There was a delay in making of the diagnosis to this patient from lower health facilities due to lack of pathologists in her residential area and lack of clinician awareness of this condition [5]. On other hand our patient presented with unique and unusual activity-related pain which is an occasional symptom in endometrial ossification [10]. Infertility was not a concern for her because she had early been divorced. In several cases, diagnosis of endometrial ossification can be delayed due to the confusion with other diagnoses such as the Intrauterine Copper Devices (IUCDs), foreign bodies, calcified submucous fibroids, endometrial tuberculosis, Asherman’s syndrome, and rarities such as heterotopic bone and uterine malignant mixed Mullerian tumor and furthermore due to the fact that in most cases is silent unless it present with either infertility or abnormal uterine bleeding. In majority of cases, diagnosis of the endometrial ossification requires a high degree of suspicion, expertise and technology [5,11].
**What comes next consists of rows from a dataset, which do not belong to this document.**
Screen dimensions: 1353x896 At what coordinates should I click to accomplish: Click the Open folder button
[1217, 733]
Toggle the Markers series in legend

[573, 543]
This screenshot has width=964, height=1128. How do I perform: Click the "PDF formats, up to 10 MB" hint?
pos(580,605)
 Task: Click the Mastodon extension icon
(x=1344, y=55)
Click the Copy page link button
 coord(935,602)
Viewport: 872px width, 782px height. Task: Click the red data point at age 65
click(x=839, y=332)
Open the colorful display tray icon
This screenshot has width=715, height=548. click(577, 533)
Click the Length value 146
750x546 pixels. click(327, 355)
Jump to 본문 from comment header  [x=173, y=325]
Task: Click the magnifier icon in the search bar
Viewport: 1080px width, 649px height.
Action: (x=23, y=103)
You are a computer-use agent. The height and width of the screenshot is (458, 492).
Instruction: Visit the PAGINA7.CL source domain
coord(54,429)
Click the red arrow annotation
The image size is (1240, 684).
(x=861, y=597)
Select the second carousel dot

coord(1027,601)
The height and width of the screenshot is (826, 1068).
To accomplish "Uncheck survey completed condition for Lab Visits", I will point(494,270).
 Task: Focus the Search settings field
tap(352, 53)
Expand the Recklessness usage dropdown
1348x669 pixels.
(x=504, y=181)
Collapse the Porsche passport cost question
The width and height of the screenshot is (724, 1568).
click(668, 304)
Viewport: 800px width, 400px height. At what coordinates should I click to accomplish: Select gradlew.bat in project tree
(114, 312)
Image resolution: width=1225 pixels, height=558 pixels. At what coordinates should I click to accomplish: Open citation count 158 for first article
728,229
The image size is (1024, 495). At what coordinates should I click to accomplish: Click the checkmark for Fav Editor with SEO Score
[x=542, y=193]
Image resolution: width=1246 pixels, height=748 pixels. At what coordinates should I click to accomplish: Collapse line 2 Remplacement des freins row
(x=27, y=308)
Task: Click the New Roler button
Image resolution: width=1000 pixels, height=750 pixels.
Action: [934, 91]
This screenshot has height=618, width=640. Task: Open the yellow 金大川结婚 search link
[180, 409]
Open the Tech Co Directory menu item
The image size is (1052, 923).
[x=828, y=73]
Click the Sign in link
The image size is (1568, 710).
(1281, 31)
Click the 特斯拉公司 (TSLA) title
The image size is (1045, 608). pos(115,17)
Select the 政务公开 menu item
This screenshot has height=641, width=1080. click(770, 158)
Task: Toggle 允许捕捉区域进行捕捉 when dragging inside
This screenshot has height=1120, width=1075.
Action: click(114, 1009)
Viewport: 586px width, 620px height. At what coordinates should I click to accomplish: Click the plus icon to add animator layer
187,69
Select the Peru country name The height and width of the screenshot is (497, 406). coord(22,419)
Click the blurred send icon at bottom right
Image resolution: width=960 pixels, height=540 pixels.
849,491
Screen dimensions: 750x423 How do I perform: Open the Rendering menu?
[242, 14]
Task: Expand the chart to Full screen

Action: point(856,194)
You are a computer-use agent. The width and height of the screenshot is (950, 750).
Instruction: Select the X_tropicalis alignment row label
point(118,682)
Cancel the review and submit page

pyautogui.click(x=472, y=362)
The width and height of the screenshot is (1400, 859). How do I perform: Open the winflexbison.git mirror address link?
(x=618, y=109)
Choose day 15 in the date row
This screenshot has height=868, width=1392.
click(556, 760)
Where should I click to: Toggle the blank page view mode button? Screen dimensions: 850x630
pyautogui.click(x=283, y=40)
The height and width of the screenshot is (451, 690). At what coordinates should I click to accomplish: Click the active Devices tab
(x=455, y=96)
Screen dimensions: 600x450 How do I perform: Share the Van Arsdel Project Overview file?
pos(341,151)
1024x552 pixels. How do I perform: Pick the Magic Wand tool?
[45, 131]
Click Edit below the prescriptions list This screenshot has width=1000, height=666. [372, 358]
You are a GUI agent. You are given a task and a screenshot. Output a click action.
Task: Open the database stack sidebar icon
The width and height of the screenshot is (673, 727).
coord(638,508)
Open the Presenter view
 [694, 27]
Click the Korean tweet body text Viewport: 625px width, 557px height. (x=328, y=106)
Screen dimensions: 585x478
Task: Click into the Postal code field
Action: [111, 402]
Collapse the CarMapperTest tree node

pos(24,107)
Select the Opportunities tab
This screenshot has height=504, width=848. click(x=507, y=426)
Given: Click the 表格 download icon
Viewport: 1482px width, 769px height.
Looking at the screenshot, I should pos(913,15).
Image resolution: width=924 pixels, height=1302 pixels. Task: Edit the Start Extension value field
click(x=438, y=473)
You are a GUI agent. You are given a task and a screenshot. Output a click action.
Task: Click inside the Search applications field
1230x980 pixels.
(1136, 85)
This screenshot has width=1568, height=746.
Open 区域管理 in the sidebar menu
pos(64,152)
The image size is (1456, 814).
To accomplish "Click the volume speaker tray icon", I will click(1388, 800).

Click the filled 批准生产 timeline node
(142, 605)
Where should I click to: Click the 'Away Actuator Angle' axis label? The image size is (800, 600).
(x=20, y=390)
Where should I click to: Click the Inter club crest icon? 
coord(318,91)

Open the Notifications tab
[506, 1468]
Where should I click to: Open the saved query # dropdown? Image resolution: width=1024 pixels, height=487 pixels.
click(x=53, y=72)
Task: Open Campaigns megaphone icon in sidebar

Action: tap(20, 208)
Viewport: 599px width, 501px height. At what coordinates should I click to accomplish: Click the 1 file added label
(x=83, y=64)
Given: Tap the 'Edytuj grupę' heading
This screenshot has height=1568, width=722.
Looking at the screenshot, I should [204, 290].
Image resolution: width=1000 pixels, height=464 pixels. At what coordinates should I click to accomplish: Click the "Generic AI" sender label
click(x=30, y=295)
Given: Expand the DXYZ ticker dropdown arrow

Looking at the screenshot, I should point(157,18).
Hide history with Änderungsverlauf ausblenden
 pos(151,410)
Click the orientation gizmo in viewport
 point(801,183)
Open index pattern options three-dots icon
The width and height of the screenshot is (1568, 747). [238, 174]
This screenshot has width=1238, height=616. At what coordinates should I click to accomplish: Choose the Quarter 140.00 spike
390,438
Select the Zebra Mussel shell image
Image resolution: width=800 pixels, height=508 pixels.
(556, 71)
Endometrial ossification is best simultaneously diagnosed and treated with office hysteroscopy. Endometrium hypertrophy like white coral is usually visualized during hysteroscopy [3]. Hysteroscope offers the best modality in both diagnosing and removing the bone fragment [3,5,12], however, in resource limited setting like ours due to lack of hysteroscope we opted initially to perform D&C using an ovum forceps, but the bone could not be felt. Transvaginal ultrasound which is available in limited resource settings is an excellent alternative, with a high sensitivity and specificity for endometrial pathology, as applied to our patient [1].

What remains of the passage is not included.